We've all heard about transfusion reactions, and these are typically described as being caused when the recipient's blood cells attack the donor's blood. For instance, if I give AB blood to a patient who has blood group O, I am asking for trouble. The patient will have antibodies to both the A and the B antigens of the transfused red cells, and so his body will attack the blood. The reaction can be so strong that it causes collateral damage to his own body - and it sometimes leads to death. That's why we're so careful to try to match at least the ABO system and the Rhesus system (+ve or -ve) before we transfuse blood. (If you need a little background to blood groups, try here.)

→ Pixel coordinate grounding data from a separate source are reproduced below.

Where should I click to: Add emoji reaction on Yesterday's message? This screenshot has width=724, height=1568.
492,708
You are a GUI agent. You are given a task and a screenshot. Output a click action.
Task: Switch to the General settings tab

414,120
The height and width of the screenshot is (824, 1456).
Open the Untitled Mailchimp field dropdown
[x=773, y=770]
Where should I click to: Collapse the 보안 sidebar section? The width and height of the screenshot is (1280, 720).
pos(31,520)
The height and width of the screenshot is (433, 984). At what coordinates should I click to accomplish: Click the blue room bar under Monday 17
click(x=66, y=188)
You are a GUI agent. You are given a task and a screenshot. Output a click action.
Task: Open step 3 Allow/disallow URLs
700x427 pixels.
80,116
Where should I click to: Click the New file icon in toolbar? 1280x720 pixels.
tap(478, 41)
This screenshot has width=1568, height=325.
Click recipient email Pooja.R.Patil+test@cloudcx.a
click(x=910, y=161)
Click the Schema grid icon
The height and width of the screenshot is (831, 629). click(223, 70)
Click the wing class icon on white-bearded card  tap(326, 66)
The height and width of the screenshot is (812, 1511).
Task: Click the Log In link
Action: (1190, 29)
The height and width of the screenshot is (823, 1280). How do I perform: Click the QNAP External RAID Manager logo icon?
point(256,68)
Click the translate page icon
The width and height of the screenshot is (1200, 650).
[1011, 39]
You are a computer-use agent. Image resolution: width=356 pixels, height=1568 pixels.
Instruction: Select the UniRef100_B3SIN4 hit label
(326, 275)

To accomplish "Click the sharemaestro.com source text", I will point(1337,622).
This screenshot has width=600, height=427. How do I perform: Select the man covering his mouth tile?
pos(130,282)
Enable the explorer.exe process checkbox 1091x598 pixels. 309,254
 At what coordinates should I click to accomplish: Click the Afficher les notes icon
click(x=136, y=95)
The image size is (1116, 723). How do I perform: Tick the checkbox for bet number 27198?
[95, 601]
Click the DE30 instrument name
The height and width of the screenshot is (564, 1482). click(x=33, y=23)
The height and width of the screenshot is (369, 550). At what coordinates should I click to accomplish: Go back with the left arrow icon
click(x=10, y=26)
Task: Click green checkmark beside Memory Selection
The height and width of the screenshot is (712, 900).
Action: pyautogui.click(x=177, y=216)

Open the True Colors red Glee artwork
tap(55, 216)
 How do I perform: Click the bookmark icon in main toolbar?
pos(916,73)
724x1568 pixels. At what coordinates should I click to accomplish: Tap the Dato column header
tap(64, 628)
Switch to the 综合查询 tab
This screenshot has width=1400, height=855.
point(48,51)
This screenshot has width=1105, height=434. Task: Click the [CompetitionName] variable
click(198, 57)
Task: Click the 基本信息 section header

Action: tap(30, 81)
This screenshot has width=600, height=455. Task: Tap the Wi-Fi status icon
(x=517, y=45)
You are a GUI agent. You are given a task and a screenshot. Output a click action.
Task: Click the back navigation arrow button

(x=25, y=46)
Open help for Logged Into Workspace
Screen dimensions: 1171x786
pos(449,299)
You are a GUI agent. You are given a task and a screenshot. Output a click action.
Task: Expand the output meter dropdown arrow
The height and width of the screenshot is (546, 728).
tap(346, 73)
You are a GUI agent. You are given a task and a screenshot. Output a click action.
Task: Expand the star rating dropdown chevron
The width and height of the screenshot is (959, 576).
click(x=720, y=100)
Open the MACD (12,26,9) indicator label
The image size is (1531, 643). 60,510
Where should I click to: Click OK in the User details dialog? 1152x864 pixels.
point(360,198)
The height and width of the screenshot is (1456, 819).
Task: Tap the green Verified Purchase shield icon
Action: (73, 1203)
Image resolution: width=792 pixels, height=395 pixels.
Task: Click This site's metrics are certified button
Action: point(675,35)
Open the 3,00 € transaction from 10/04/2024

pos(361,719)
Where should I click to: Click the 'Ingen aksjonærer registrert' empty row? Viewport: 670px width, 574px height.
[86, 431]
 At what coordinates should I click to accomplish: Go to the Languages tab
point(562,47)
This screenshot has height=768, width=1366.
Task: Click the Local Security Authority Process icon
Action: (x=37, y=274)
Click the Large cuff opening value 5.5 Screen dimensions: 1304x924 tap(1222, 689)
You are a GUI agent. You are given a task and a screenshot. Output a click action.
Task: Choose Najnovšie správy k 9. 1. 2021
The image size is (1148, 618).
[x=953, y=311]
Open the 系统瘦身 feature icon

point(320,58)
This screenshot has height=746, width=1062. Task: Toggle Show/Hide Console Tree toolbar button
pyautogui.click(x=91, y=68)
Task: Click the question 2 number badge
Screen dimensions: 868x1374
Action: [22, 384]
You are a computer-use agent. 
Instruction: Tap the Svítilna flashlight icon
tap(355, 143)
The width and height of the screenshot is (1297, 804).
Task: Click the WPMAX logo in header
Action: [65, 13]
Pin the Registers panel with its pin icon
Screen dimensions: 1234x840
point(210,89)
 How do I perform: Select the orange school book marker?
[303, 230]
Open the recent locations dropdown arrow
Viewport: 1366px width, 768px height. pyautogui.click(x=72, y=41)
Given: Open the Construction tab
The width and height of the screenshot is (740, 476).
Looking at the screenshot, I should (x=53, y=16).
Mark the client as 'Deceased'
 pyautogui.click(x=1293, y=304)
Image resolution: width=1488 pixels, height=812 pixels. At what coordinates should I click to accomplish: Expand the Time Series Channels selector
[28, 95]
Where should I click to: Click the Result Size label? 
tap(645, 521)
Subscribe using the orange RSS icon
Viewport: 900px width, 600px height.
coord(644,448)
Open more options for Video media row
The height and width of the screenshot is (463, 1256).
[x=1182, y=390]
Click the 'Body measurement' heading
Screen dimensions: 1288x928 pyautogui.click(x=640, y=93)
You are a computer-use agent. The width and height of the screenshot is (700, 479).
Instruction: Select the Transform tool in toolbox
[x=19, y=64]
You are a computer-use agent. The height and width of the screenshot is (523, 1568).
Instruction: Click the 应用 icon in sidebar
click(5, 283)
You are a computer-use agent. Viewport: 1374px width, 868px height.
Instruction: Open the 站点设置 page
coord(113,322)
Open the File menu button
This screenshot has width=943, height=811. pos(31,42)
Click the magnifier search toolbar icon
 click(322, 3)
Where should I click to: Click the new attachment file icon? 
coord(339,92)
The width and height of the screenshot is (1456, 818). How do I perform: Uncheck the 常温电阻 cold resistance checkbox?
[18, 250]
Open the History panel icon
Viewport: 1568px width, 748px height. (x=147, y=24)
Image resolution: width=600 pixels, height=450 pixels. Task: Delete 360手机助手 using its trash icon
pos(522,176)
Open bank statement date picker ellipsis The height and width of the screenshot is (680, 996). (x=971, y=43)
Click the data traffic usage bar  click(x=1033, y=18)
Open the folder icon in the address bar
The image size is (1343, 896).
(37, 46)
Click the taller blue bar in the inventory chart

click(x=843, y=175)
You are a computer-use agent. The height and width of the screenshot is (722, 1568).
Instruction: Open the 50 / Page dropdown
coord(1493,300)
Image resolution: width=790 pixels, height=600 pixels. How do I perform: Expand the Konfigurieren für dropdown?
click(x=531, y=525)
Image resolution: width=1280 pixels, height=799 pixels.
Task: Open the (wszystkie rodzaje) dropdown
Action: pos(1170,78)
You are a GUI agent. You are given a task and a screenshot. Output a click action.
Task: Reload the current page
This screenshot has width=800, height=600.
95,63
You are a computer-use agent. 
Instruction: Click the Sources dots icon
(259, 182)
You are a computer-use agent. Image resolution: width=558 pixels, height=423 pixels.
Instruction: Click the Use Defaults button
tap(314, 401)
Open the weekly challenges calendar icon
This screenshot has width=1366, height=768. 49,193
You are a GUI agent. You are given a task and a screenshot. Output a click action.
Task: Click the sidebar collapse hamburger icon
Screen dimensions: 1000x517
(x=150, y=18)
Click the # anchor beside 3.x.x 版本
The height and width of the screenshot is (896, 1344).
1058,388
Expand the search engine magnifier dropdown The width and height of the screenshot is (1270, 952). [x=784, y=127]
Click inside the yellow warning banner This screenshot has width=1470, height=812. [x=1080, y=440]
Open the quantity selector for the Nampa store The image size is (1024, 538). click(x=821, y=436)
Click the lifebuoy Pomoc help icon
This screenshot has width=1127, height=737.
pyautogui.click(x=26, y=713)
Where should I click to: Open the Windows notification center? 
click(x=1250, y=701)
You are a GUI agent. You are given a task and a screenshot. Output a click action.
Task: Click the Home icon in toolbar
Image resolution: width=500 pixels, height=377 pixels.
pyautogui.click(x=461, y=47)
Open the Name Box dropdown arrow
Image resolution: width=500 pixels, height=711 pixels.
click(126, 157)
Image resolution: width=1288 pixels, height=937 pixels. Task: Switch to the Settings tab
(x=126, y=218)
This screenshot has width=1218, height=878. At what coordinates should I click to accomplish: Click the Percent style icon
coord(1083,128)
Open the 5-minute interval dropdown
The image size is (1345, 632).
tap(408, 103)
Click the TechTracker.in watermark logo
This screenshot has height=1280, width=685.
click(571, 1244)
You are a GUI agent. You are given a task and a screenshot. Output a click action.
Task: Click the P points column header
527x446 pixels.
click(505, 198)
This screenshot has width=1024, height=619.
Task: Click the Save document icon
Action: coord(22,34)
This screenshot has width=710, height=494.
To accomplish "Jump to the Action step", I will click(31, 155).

But, as Mae points out, the opposite reaction could occur as well in certain circumstances. The example she uses is correct - if I transfuse O blood (which will contain anti-A and anti-B antibodies) into an AB patient, the lymphocytes in this blood will attack his body, won't they?
In fact, yes they do. But fortunately, this isn't usually a problem. Firstly, the blood we transfuse is usually "packed" red blood cells, with most of the white cells already removed from the mix. Secondly, and more importantly, the body's own lymphocytes will attack the foreign (donated) lymphocytes and quickly neutralise them. It tends to win this war since there are so much more white blood cells in the recipient's body than there are foreign ones in the small transfusion. So the effect is almost never clinically noticeable.
However, what if the host (i.e. recipient) didn't have enough of his own functioning lymphocytes? Well, then you would expect our worst fears to come true, and you'd be correct. Technically, the resulting attack, by the lymphocytes in the transfused blood, on the recipient's body is called graft-versus-host disease (GVHD), and is a risk whenever the recipient is severely immunosuppressed (e.g. chemotherapy, bone marrow failure, end-stage AIDS). It is also a risk when someone donates blood for one of their relatives, but that's another story...
So, Mae, the answer is that yes, the donor's blood can mount a reaction against the recipient's body. However, in a person with a normal immune system, this isn't a problem, since the troublesome foreign lymphocytes are quickly sorted out by the body's own immune system.